#### EXERCISE OBJECTIVE
Answer these from the electricity forecasting text below:
(a) Which factors does the Introduction name as influencing power consumption prediction?
(b) Into which two categories does the Related Work section divide common forecast methods?
(c) What model does the paper propose?

Monthly Electricity Consumption Forecast Based on Multi-Target Regression

Show more

1. Introduction

In the electricity market environment, monthly electricity forecasting of urban power grids helps to better operate and maintain generators. It can also help power system operators adjust the progress of the grid [1] . More importantly, accurate electricity consumption forecasting is an important issue in power grid planning and development. Since electricity has a great impact on society, it is necessary to find a fast, feasible and accurate method for predicting power consumption. Accurately predicting power consumption is influenced by a range of factors, such as population density, economic growth, power facilities, and climate factors, making forecasting a challenging and complex task.

In the actual prediction process of electricity consumption, there are the following challenges: 1) the monthly data on electricity consumption has the nonlinear characteristics of the two trends of volatility and trend. It is difficult for a single prediction model to describe this nonlinear change process, which is difficult to achieve the demand for forecasting accuracy [2] ; 2) the monthly data on electricity consumption has its own variation law, and it has certain uncertainty due to internal and external multi-factors. It is difficult to introduce relevant variables to reflect these two in the mathematical modeling process. 3) Because the change of the electricity quantity data has a certain randomness [3] [4] , the prediction model with high fitting precision to the historical data does not necessarily have high prediction accuracy for future power. In order to solve these thorny problems, many scholars have proposed many prediction techniques. Each method has its own advantages and disadvantages, and there is no prediction method or all predictions of the model.

Most of the previous electricity forecasting work only predicts the total electricity consumption of the whole society or the electricity consumption of a single industry. There is very little work to predict the electricity consumption of each industrial structure at the same time. In order to solve the problems faced in the actual forecasting work, this paper proposes a method to predict the monthly electricity consumption of various industries. This paper fully considers the external factors other than electricity consumption and the correlation between electricity consumption in various industries. Mathematical models are constructed with different dimensions to collect data which contains correlation factors. The data will be combined with actual power consumption data. A method, combing variance and covariance, is proposed. Our proposed multi-target tree regression model can more accurately predict the total monthly electricity consumption of the whole society.

2. Related Work

In the past few decades, researchers have done a lot of research on electricity consumption forecast. Commonly used electricity consumption forecast methods can be divided into two categories: one is based on the time series method. The other is based on algorithms in machine learning, including multiple linear regression [5] , support vector machines [6] , random forests, GBDT, XGBoost, BP algorithms and LSTM algorithms in neural network algorithms [7] [8] . However, monthly power demand forecasting through multivariate time series analysis is a complex task. Most previous studies assume that the input and output variables are fixed and the statistical model is applied [9] [10] . However, internal factors of actual monthly electricity demand and external variables that may affect power demand have been found to be non-stationary. When one or more external variables are non-stationary, it is necessary to consider complex models that can describe the series of nonlinear inputs and outputs [11] [12] .

#### RECORDS SUPPLIED
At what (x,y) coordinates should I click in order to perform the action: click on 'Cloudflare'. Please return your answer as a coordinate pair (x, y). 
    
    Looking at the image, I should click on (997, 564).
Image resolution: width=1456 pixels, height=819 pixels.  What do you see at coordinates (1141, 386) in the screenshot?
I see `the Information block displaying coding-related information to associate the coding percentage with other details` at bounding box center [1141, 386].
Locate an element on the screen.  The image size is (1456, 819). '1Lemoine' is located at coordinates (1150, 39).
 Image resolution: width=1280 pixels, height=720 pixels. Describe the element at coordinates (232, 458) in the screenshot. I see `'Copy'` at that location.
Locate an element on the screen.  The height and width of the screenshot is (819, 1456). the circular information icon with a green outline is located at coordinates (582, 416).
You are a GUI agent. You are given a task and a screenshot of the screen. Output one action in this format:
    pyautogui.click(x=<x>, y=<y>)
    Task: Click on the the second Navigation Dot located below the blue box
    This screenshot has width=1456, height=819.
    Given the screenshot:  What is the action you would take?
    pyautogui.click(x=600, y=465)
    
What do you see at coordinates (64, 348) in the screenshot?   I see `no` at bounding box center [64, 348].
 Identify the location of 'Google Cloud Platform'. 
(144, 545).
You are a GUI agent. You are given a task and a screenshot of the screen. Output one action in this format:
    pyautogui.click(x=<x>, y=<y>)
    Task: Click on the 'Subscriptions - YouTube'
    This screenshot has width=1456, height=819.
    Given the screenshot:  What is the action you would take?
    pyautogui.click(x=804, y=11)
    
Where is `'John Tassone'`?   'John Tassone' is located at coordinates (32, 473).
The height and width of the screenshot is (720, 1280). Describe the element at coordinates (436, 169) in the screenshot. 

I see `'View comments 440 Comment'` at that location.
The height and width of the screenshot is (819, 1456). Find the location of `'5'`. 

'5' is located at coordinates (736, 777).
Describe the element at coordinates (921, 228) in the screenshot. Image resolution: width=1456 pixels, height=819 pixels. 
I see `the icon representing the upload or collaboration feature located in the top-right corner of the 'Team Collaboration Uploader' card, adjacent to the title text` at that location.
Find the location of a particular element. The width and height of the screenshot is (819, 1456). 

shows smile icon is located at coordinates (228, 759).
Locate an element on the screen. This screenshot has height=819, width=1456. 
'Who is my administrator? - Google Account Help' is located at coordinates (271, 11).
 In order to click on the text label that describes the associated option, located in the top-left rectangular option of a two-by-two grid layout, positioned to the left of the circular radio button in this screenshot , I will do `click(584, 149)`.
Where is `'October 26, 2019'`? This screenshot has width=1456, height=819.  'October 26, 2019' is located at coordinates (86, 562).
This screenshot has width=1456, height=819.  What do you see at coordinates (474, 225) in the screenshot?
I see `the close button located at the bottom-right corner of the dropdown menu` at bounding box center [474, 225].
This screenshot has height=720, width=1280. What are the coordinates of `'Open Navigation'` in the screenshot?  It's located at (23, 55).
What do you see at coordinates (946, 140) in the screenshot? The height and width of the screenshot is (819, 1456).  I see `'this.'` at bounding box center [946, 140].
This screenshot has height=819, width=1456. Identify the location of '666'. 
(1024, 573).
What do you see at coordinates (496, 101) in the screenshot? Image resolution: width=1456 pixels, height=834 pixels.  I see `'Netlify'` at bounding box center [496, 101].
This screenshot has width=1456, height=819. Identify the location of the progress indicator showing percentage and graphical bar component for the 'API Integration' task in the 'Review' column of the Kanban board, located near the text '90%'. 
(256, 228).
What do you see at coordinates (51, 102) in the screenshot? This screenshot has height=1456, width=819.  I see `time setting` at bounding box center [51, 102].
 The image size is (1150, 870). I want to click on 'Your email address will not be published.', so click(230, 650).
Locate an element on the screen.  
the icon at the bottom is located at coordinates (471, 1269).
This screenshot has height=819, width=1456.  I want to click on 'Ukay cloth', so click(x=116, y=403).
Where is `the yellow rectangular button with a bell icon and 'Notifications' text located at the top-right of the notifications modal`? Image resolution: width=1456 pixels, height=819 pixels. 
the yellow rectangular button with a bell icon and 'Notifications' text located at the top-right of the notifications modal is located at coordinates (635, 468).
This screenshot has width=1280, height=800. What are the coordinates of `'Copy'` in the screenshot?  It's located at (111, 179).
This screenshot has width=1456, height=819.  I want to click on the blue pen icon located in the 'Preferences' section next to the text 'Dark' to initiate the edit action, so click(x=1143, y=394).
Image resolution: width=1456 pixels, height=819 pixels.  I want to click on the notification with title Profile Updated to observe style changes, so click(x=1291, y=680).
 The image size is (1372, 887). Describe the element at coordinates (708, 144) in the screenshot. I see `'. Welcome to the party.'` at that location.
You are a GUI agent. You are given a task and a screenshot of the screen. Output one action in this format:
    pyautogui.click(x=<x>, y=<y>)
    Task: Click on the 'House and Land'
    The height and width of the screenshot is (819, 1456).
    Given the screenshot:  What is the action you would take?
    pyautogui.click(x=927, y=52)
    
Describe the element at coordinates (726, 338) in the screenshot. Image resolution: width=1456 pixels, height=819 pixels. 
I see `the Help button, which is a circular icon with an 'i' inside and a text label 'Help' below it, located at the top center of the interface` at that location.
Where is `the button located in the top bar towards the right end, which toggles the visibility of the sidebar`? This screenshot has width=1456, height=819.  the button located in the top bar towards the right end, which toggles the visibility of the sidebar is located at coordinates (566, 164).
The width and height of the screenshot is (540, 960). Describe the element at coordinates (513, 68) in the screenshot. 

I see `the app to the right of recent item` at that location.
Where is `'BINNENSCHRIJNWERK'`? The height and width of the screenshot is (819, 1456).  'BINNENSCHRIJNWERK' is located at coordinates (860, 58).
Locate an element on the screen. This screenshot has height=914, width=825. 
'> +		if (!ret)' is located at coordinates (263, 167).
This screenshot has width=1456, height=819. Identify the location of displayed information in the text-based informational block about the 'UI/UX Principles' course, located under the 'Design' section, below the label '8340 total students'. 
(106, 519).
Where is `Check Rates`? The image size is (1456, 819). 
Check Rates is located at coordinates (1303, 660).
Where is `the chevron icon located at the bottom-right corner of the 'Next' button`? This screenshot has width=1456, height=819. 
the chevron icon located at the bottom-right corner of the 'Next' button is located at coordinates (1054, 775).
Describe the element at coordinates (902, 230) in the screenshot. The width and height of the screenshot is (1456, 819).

#### EXPECTED ANSWER
(a) Population density, economic growth, power facilities, and climate factors.
(b) Methods based on time series, and methods based on machine learning algorithms.
(c) A multi-target tree regression model.